Instruções
(A) Responda com base na carta sobre a crise hídrica:
(i) Em que cidade e data foi realizada a audiência pública?
(ii) Qual foi o tema escolhido mundialmente para o Dia Mundial da Água em 2015?
(iii) Segundo o relatório da ANA (2013), qual é a média de uso doméstico da água disponível no país?
(B) Resuma em duas frases a carta sobre a crise hídrica.

Carta política aprovada durante Audiência Pública sobre Crise Hídrica

Audiência Pública “Crise Hídrica: Falta Água ou Gestão?”
Juazeiro – BA, 18 de maio de 2015
Documento Público

“Crise Hídrica: Falta Água ou Gestão?”. Foi com esse lema que organizações da sociedade civil realizaram diversas atividades no Território Sertão do São Francisco durante o mês de março, em alusão ao Dia Mundial da Água, o qual se comemora em 22 de março, desde 1992, uma criação da ONU (Organização das Nações Unidas). Em 2015 o tema escolhido mundialmente foi “Água e desenvolvimento sustentável”, e assim nosso lema teve como propósito questionar a sociedade sobre a verdadeira causa da crise hídrica que vivemos no Brasil.
Para além da “Semana da Água”, na região o acesso e a gestão da água no contexto climático do Semiárido são tratados há algumas décadas por diversas organizações como parte de uma causa maior, a Convivência com o Semiárido, com ações técnicas, educativas e políticas.

Mas, a crise hídrica brasileira ganhou força com as estiagens na região Sudeste – fenômeno que até então era mais comum no Nordeste. Tem tido bastante visibilidade nos meios de comunicação e recebido tratamento paliativo pelos governos. Por apontar na maioria das vezes a falta de chuva e o mau uso doméstico como causas da crise hídrica, as instituições que assinam essa carta pautam o tema citado entendendo que a causa da crise não é apenas a estiagem e desperdício, mas sim a ausência ou má gestão dos recursos hídricos no país.

Assim, enquanto países ricos investem em tecnologia da informação e outros campos econômicos que demandam pouca água, o Brasil investe em fruticultura convencional e agrocombustíveis com uso de irrigação e elevada pegada hídrica, num modelo concentrador de terra, água e outras riquezas. Segundo relatório da Agência Nacional das Águas – ANA (2013), os maiores consumidores da água disponível no país são o agronegócio (em média 72%) e a indústria (em média 22%), enquanto o uso doméstico gasta apenas uma média de 6%. O racionamento nas residências, portanto, é importante, mas não é a solução para a crise. É preciso avaliar o nível de abertura das “torneiras da grande irrigação”, fazendo um controle severo; investir na revitalização das fontes (rios); otimizar o uso da água com estruturas mais eficientes do ponto de vista da economia de água; investir em captação de água de chuva das mais distintas formas; desenvolver nichos de mercado que demandem menos água.

Seção de dados
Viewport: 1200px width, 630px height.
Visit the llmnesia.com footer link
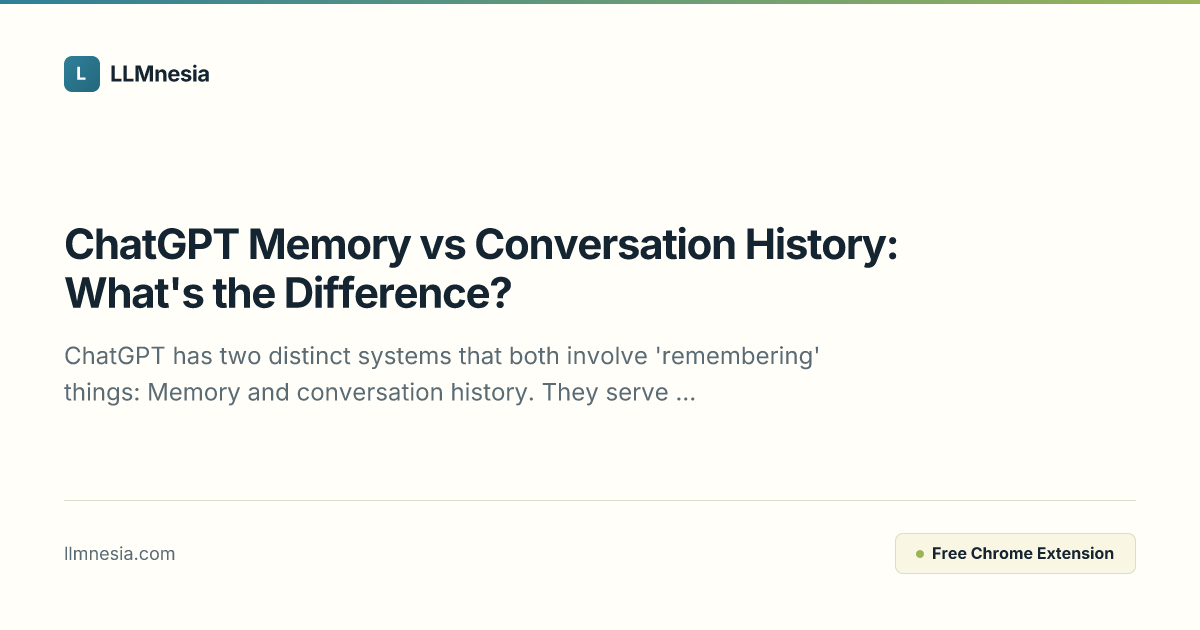(119, 554)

Respostas por tarefa
(A)
(i) Juazeiro – BA, em 18 de maio de 2015.
(ii) "Água e desenvolvimento sustentável".
(iii) Em média 6%.

(B) Aprovada em audiência pública em Juazeiro (BA) em 2015 sob o lema "Crise Hídrica: Falta Água ou Gestão?", a carta afirma que a causa da crise hídrica no Brasil não é apenas a estiagem e o desperdício, mas a ausência ou má gestão dos recursos hídricos. Com base no relatório da ANA, segundo o qual o agronegócio e a indústria são os maiores consumidores de água e o uso doméstico gasta apenas cerca de 6%, defende controle severo da grande irrigação, revitalização dos rios, uso mais eficiente da água, captação de água de chuva e nichos de mercado que demandem menos água.